2026 · Stampa su tela · 100×100 cm

Non decide l'atomo. Decide l'angolo.

La materia non ha una forma sola: ne contiene molte, possibili, in attesa che un angolo scelga per lei. Piegata in un modo, diventa varco — lascia passare, riconosce, unisce. Piegata in un altro, diventa soglia chiusa — trattiene, isola, resiste. Ponte o muro: la stessa sostanza, due destini opposti, decisi da un grado di rotazione.

Forse anche l'amore non è una sostanza fissa, ma una forma: qualcosa che accade quando angoli distanti si piegano insieme, in sincronia, senza mai toccarsi.

Le molecole coinvolte in questa fase sono riportate nel Method.

Ma tra ciò che accade e ciò che vediamo accadere resta uno scarto. Ogni stima è uno sguardo che osserva: e come ogni sguardo, aggiunge e toglie. Aggiunge lati che non esistono, proiettando su ciò che vede un po' di sé — sono i fantasmi, i legami che desideriamo trovare più che quelli che troviamo. E toglie archi che invece esistono, perché nessuno sguardo può percepire tutto — sono le ombre, ciò che accade davvero ma resta fuori dal nostro campo.

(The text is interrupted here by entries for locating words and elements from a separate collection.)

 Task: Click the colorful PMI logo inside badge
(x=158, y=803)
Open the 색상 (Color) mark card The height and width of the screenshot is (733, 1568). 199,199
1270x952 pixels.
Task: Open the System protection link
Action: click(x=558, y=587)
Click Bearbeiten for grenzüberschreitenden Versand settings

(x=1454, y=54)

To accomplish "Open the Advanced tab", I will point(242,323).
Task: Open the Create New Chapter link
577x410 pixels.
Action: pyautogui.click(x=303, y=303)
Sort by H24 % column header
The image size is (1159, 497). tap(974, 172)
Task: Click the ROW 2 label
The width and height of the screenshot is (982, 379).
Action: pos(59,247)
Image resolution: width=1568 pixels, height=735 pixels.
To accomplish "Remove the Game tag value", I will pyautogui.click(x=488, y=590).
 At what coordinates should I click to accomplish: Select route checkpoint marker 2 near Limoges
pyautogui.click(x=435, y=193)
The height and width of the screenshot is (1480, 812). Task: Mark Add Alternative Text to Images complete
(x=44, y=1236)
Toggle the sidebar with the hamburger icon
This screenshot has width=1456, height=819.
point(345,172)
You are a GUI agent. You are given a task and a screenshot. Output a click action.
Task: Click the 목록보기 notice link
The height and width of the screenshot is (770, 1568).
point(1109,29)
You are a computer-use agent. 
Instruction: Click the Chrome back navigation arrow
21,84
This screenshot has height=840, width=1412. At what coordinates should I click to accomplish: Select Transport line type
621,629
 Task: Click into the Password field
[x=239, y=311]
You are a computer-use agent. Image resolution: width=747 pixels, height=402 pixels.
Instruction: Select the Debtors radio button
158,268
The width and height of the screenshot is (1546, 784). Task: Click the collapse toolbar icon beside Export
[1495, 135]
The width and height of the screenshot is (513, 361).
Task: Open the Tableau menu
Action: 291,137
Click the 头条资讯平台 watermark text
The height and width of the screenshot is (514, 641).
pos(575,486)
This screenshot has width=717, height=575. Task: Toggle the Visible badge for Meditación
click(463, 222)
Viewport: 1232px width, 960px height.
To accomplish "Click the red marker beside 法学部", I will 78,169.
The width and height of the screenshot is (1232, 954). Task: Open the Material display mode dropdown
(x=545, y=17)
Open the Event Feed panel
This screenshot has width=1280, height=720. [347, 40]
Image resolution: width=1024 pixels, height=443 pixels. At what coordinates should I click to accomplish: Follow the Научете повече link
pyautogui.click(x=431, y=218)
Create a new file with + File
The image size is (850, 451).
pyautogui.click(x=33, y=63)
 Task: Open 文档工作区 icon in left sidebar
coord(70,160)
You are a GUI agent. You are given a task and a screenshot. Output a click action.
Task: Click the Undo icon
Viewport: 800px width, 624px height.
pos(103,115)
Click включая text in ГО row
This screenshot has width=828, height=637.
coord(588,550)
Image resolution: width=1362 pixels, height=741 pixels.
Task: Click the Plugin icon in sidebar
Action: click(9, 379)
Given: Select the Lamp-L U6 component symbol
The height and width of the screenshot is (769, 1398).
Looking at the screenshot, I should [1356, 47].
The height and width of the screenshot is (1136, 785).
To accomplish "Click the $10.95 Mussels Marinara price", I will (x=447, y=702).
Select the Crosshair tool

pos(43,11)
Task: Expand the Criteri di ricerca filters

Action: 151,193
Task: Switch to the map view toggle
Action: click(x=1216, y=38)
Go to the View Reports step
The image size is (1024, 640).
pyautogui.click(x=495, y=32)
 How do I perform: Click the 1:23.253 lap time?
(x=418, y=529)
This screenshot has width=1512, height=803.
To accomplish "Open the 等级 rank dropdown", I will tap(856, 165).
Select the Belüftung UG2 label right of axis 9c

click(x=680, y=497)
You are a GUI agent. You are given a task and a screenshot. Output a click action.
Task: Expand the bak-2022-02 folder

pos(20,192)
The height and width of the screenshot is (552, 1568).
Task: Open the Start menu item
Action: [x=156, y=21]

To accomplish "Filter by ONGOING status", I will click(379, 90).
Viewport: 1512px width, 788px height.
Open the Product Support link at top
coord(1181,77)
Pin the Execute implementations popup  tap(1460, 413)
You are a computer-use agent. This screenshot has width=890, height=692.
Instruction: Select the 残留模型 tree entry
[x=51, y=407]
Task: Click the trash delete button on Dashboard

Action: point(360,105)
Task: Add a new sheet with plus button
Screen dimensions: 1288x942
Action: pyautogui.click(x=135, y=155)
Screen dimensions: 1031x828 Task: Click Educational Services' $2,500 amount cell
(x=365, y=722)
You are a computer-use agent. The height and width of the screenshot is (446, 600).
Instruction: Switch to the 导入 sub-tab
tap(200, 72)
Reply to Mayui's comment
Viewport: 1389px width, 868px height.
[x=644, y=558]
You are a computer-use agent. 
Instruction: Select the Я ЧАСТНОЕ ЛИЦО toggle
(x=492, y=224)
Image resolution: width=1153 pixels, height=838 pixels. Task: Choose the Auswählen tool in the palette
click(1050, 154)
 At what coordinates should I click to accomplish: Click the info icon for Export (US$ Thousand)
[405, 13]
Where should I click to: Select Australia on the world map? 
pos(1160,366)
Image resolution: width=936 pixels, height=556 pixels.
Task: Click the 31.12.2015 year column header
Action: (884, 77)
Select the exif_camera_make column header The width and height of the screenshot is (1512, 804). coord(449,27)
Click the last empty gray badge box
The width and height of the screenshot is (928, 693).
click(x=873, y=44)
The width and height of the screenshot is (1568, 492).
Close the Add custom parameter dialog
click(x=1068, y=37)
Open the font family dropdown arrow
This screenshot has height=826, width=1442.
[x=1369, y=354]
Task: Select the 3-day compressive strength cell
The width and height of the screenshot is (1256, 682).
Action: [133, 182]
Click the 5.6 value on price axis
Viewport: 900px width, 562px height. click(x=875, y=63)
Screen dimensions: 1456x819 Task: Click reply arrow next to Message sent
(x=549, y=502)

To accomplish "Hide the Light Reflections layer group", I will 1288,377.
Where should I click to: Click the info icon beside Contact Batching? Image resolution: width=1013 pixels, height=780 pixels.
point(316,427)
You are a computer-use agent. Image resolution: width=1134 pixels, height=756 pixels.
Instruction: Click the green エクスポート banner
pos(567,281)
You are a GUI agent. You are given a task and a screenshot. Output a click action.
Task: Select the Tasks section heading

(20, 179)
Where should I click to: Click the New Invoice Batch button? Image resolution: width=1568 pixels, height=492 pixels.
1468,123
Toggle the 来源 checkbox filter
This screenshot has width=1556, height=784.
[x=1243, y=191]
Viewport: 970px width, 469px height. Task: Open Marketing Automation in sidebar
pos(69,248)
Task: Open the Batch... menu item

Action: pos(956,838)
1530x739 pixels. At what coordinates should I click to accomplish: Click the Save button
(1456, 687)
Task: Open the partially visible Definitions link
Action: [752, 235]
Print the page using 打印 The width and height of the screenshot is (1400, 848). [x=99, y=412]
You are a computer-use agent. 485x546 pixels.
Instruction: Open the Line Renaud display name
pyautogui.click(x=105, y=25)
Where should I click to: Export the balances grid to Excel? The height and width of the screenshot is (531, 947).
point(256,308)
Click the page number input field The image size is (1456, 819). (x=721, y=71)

È la stessa distanza che separa il reale dal condiviso dal percepito: ciò che è vero in sé, ciò che due sguardi riconoscono insieme, e ciò che uno sguardo solo proietta — a volte troppo, a volte troppo poco.

Anche guardare è piegarsi in un angolo. E ogni sguardo, piegandosi, decide cosa diventa ponte, cosa resta muro, e cosa — semplicemente — non vede.